::: Material provided
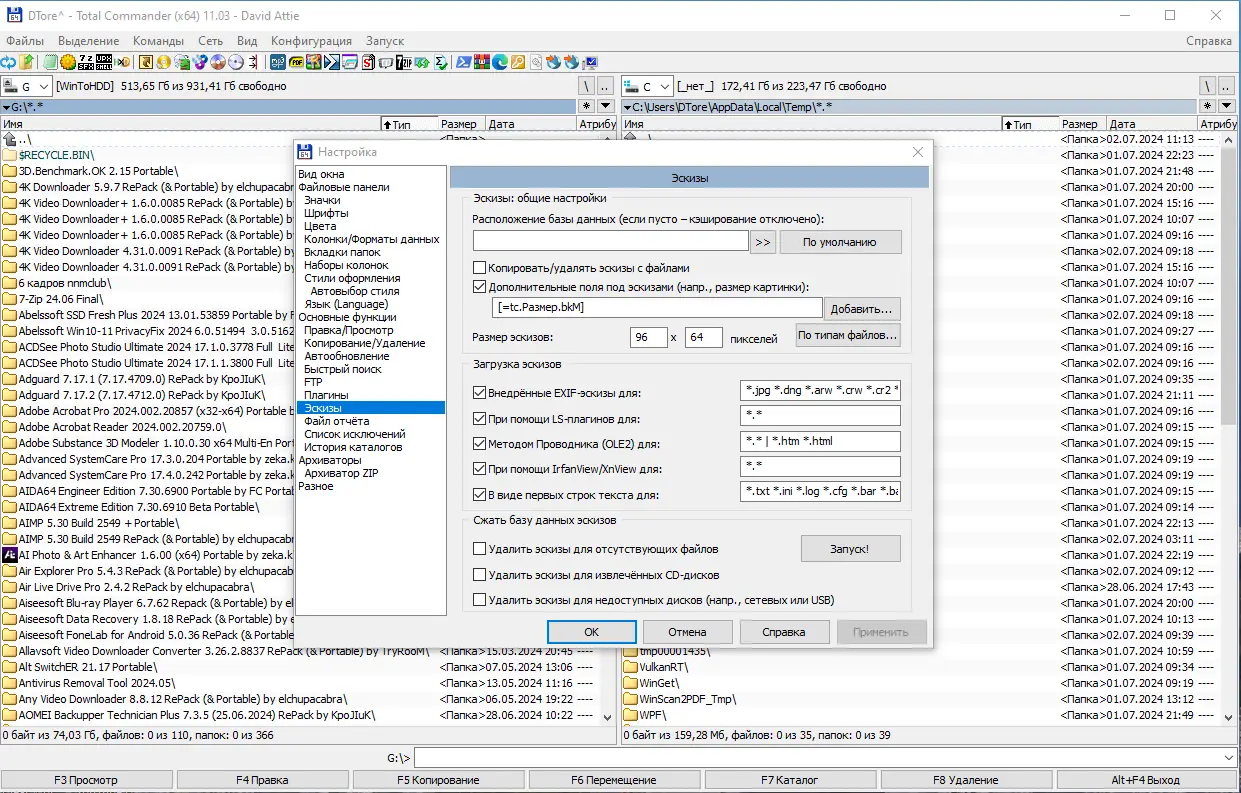Viewport: 1241px width, 793px height.
Task: Uncheck 'Внедрённые EXIF-эскизы для' option
Action: [480, 393]
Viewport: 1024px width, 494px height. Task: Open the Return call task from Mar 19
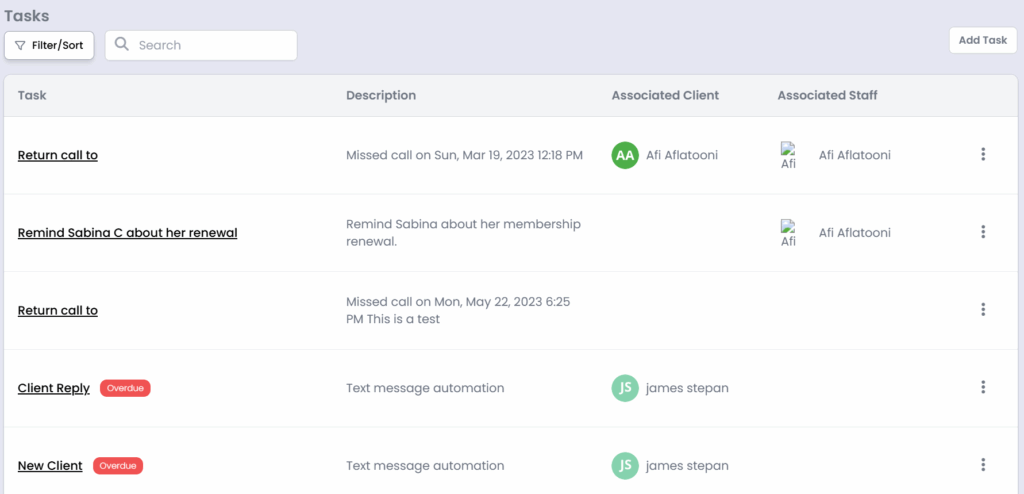(58, 155)
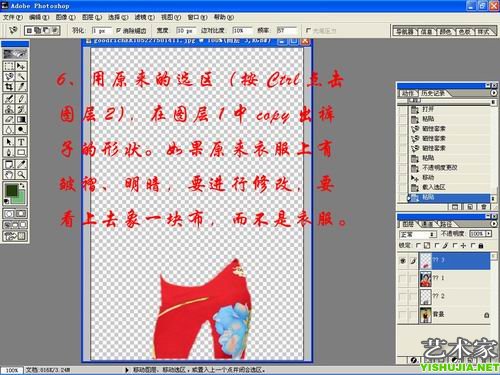Expand the opacity 100% arrow
Screen dimensions: 500x375
click(489, 234)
::::::
**Task description:** In the records above, find the line containing "Viewport: 1024px width, 494px". Reproduce it and every line after it through the last line, omitting pictures.

**Your solution:**
Viewport: 1024px width, 494px height. Task: Open the Return call task from Mar 19
(58, 155)
Expand the opacity 100% arrow
Screen dimensions: 500x375
click(489, 234)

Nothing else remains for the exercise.